There, he received instruction in composition from Friedrich Klose, conducting from Felix Mottl and Paul Prill, as well as singing from Karl Erler.
In January 1933, Butting was even named a member of the Prussian Academy of Arts, however it became clear soon after Adolf Hitler took power that he was not wanted by the National Socialists.
To ensure the survival of the business and thus be able to support himself, the composer finally found himself obliged to join the Nazi Party in 1940.
After the Second World War, Butting gave up his business activities and lived as a freelance composer in East Berlin.
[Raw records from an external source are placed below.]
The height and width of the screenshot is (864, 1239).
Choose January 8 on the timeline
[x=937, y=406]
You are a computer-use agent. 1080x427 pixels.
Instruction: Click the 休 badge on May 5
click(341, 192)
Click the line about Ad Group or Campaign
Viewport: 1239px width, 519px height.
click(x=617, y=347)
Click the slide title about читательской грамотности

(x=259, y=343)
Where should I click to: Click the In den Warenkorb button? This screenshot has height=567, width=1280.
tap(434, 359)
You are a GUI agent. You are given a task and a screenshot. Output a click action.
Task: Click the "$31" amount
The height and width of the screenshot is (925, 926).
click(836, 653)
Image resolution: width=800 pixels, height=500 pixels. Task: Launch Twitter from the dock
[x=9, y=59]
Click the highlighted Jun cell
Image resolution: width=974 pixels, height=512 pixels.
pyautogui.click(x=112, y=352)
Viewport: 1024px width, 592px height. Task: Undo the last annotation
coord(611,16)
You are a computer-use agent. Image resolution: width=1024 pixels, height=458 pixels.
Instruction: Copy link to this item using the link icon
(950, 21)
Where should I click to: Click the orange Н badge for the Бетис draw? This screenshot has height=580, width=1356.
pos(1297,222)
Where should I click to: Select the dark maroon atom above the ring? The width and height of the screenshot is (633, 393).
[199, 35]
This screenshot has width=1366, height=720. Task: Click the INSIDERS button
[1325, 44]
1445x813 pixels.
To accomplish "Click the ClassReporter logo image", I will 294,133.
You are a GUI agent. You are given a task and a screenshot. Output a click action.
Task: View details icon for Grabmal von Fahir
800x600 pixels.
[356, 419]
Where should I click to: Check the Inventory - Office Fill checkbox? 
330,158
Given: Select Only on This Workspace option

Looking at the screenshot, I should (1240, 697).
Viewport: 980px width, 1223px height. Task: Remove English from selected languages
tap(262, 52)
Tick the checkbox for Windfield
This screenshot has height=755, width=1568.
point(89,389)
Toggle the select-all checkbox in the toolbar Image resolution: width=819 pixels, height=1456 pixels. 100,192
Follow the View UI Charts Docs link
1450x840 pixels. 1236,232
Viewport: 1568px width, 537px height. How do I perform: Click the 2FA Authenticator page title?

In 1950, he was a founding member of the DDR Academy of Arts, Berlin of which he was vice-president from 1956 until 1959, and a board member of the Verband Deutscher Komponisten und Tonsetzer (Association of German Composers, the VdK of the GDR) as of 1951, as well as the leader of the advisory council of the Anstalt zur Wahrung der Aufführungsrechte (AWA, Institute for the Protection of Performance Rights).
He gradually managed to develop a distinctive personal style, which is pre-eminently characterized by counterpoint and is equally close to both musical neoclassicism and expressionism.
A rather moderately productive composer before 1945 and almost completely silenced during the Nazi regime, Butting experienced a new creative impetus after the end of the war.
The fact that the largest number of his works by far were created in the GDR is explainable above all in that he now made it one of his responsibilities to also write "everyday music", which was supposed to fulfill the state demand for a popular, easy-to-understand art.